Caleb Stanford Blog


A cute ultrafilter problem (copied from WordPress)


math

Note: This post is copied over from an old WordPress blog, with two posts. The posts were moved here on June 23, 2018.

Let \(X\) be a set, and let \(\mathcal{U}\) be a family of subsets of \(X\). Prove that \(\mathcal{U}\) is an ultrafilter on \(X\) if and only if for every partition of \(X\) into three sets \(S_1\), \(S_2\), and \(S_3\), exactly one \(S_i\) lies in \(\mathcal{U}\).

The point, I guess, is that the most fundamental property of ultrafilters is their ability to select one set out of any partition to be “significant” and declare the rest unimportant. This matches the intuition of an ultrafilter being a “perfect locating scheme” (Wikipedia). Except for the very surprising fact that it really only needs to be a perfect scheme; the “locating” part is implied!

Of course, a disadvantage of defining ultrafilters in this way is that I can’t come up with any analogous definition of a filter. Filters, being imperfect locating schemes, need to be explicitly specified to be closed under intersection and so on.

Thanks to Marion Scheepers for the math problem (a variant of what I presented above).

The first post (copied from WordPress)


this-blog

Note: This post is copied over from an old WordPress blog, with two posts. The posts were moved here on June 23, 2018.

I have always wanted to have a blog. At least, since sometime in high school. Several things, however, have stopped me from actually writing one.

The biggest roadblock I always ran into was a tendency to get stuck worrying about the details. What should my blog be called? All of the names I could come up with seemed stupid, pretentious, arbitrary, or all of the above. What can I put in the first post? I had post ideas but they would always seem strange to start with. Basically, I have a tendency to worry too much about whether or not my writing sucks, and that would stop me from actually writing anything.

The other roadblock was less problematic, but it would usually come up a day or two later when I still had not acted at all on my impulse to start blogging. I would think, “hey, is this actually worth my time? Let’s be honest, no one wants to read random shit about my life.” And so I would think, okay, maybe I don’t need to start a blog. And I would forget about it until months or years later when the excitement came up again.


Today, I am happy to announce that I am putting aside (confronting?) both of these roadblocks and starting a blog anyway.

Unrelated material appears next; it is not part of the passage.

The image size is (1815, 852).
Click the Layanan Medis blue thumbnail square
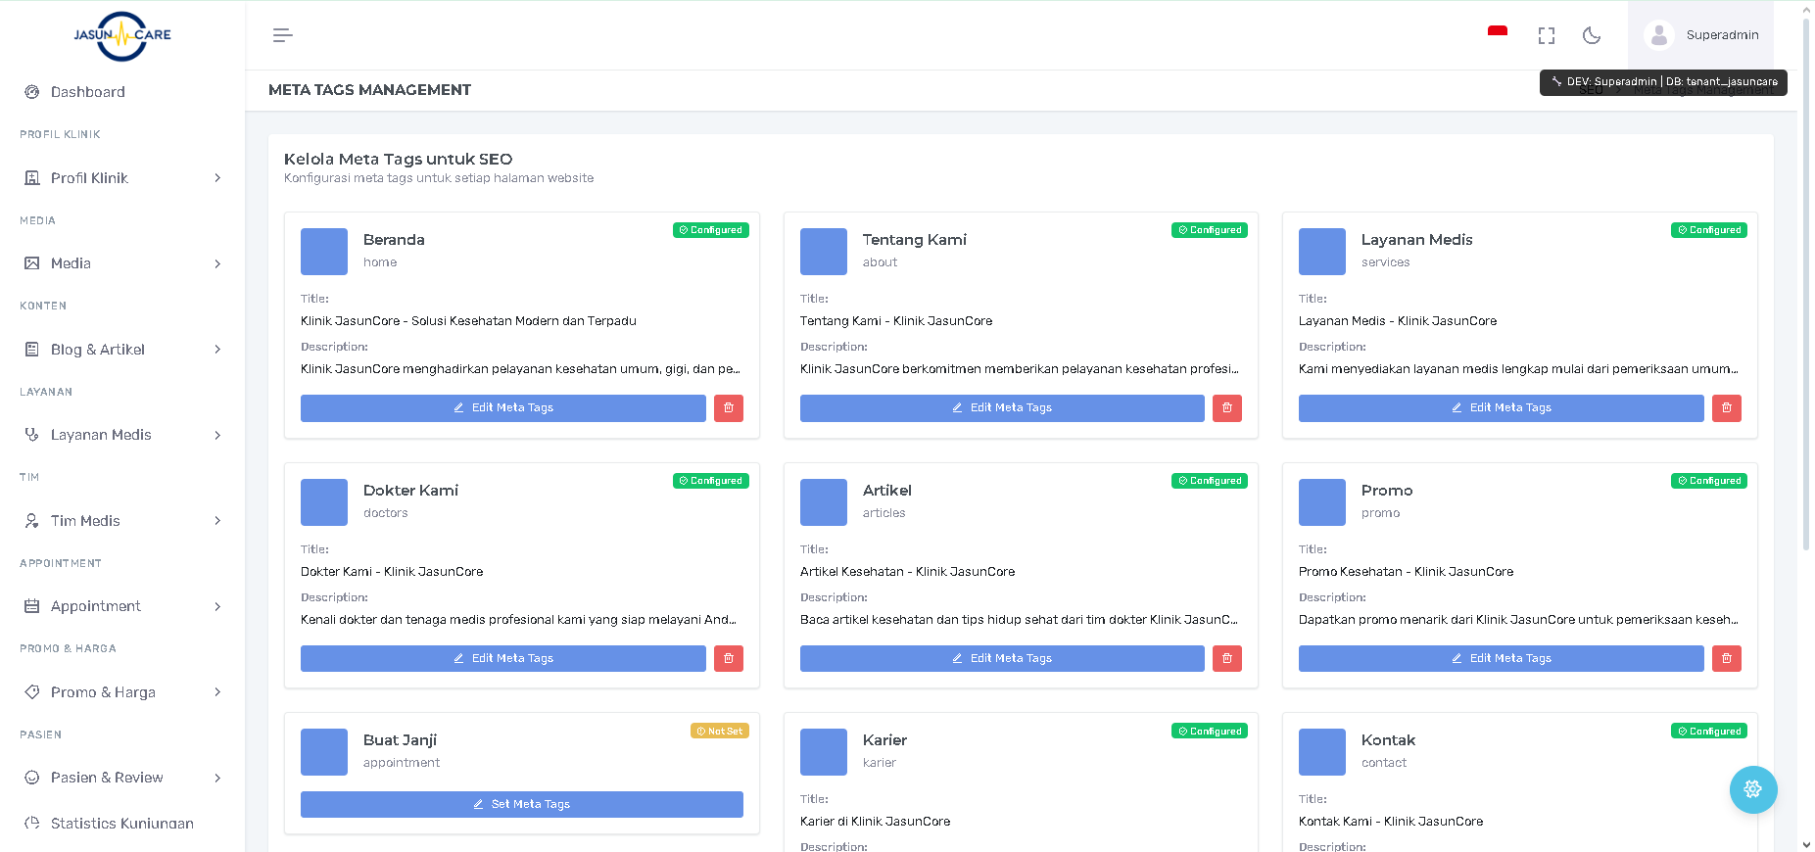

Why have I decided to do this?

  1. The excited I-want-to-be-a-blogger impulse came again and I don’t think this impulse will ever go away.
  2. I am bored and I might as well.
  3. Why do we decide to do anything?

Well, okay, what I really wanted to explain was, how am I able to put aside the roadblocks that stopped me so many times before?

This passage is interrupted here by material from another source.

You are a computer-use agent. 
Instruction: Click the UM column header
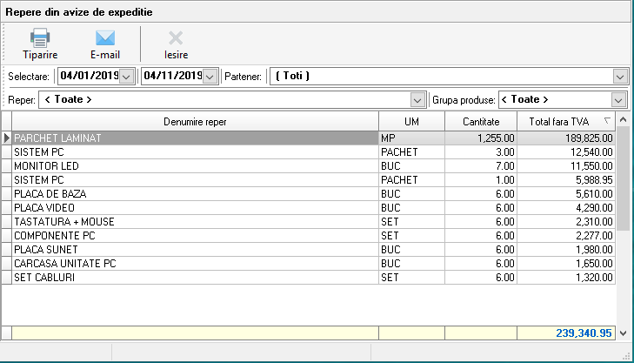coord(411,121)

With respect to the first roadblock, I realized what should have been obvious from the start: my writing WILL suck, in the way that all impromptu, unrevised writing does. It will probably very often fail to make all the right points, and will feature a lot of embarrassing sentences and stupid ideas. I have to tell myself to explicitly drop all expectations I have for myself, because the only way to write is to just sit down and write. Maybe the actual point of a blog is to have a very low signal-to-noise ratio, and to explore a medium of writing that is more stream-of-consciousness, unplanned, yet more tangible and versatile (and more permanent!) than oral conversation. So: this isn’t meant to be good writing, and I do apologize in advance for everything that I will write that sucks. (Also: using my name as a title for the blog is lame, but again, I’m explicitly dropping the expectation of having a good name for this blog.)

Re: the second roadblock, I actually don’t expect anyone (or at least hardly anyone) to read this. The purpose is more for myself: to have a place to collect thoughts, to organize the ideas that I have had and currently have, and to explore various topics. Presently, I have folders of folders of notes on my computer with various math problems, philosophical ideas, programming projects, and so on–organized so that I can access them, but not available to anyone else. I figure I might as well have a place to talk about these in a way that involves other people (or at least hypothetical other people) and with more versatility in tagging and linking things around the web. And maybe, if I am lucky, some others will read some things I write and there will be some collaboration or discussion. Also, I think this offers more capacity to organize ideas and link back later than, say, Facebook posting (which is currently my main way of sharing ideas publicly).

So, that’s it. I’m actually writing a blog! Hooray.